Sobe então à cena um novo gabinete, a que preside Daladier, que entra, também ele, com o pé esquerdo. De facto, a pedido de socialistas e comunistas (que em troca, lhe prometem apoio para o futuro), toma, logo de princípio, a impopular decisão de destituir Chiappe, prefeito municipal da polícia parisiense, que frui de prestígio quase geral e de uma ampla e inquestionável margem de crédito, mormente junto dos clãs antiparlamentares, pela forma tenaz como mete na ordem os agitadores, de que é inimigo jurado e a sombra negra por excelência. A imprensa periódica reage vivamente à exoneração de Chiappe. Lê-se, por exemplo, num diário da capital acima de toda a suspeita (Le Journal): “Não é exagero afirmar que Chiappe, defensor da ordem, sucumbe a uma ofensiva dos inimigos da ordem”.
E são estas as linhas de fundo com que se cose a proto-história do que poderia ter sido uma grande jornada política: o 6 de Fevereiro de 1934. Nesse dia, a França nacionalista em peso desce à rua, em manifestação antiparlamentar que incorpora e mobiliza, cento e tantos mil homens, macissamente recrutados nas hostes das “ligas”: Camelots du Roi, Francistes, Anciens Combattants, Croix de Feu, Solidarité Française e Jeunesses Patriotes insurgem-se, em coro e à uma, contra a indignidade do meio-político-ambiente, e concentram-se na Praça da Concórdia, em clima da maior discórdia, a postos para marchar sobre o Parlamento. A repressão policial não se faz esperar, barrando-lhes a progressão para o objectivo. Gera-se tiroteio aceso. O fracasso do movimento será completo, devido à confrangedora falta de unidade dos agrupamentos sublevados. Com efeito, cada uma das ligas envolvidas na emocional intentona, possui os seus chefes e mentores incontestados. Estes, longe de se entenderem, contendem uns com os outros, rivalizam entre si, guerreiam-se de grande. Maurras e Daudet pontificando na Action Française à frente dos Camelots du Roi; liderando Lebecq os seus Anciens Combattants; e estando Taitinger para as Jeunesses Patriotes como o coronel de La Rocque para as Croix de Feu.

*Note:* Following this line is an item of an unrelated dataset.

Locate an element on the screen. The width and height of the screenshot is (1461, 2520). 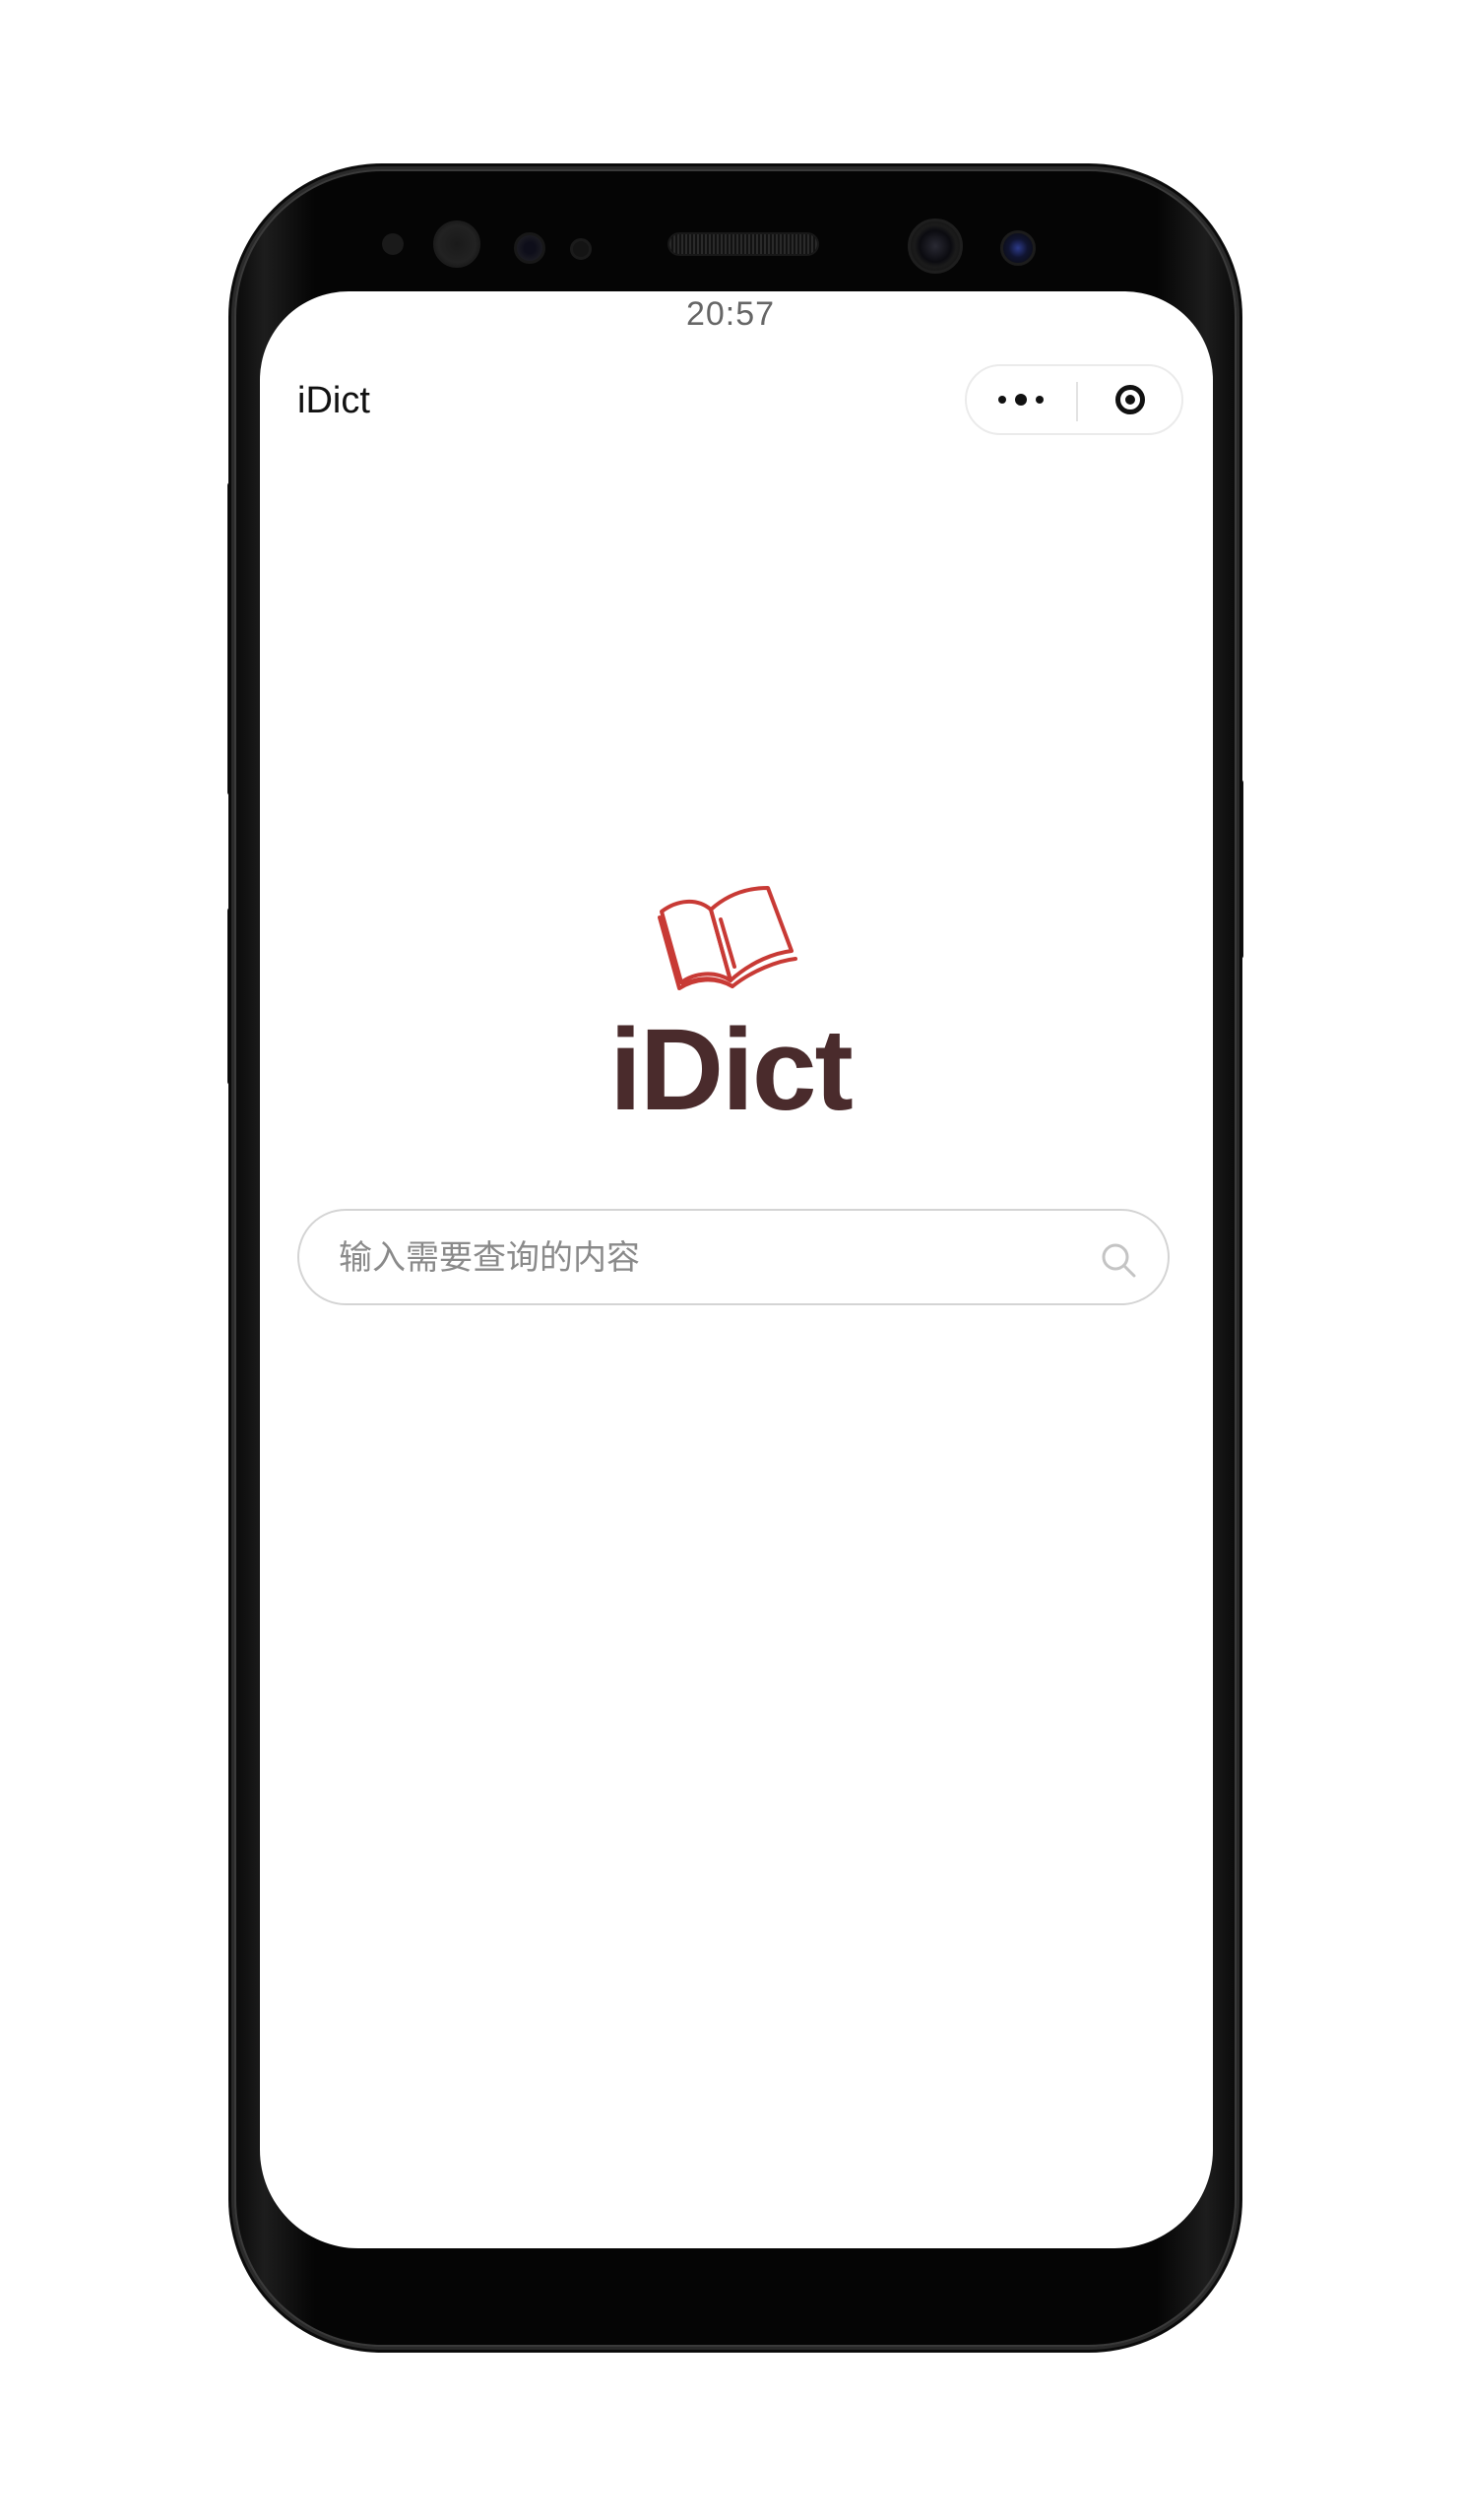
target-circle-icon is located at coordinates (1130, 400).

Todos eles perseguem, no fundo, propósitos partidários desencontrados. O que poderia ter sido uma escalada remissora, redundou, assim, em desastre total. Como rescaldo da refrega: uma centena de vítimas e mais um ministério que nasce das cinzas de outro que tomba.
Mal dirigida, a insurreição de pouco aproveitou. Três dias depois, os comunistas replicariam de forma semelhante, mas com inteiro sucesso, dando o mote para novos motins. O Front Populaire não tarda aí. A hecatombe de 40 está à vista. E, com ela... o 6 de Fevereiro de 1945.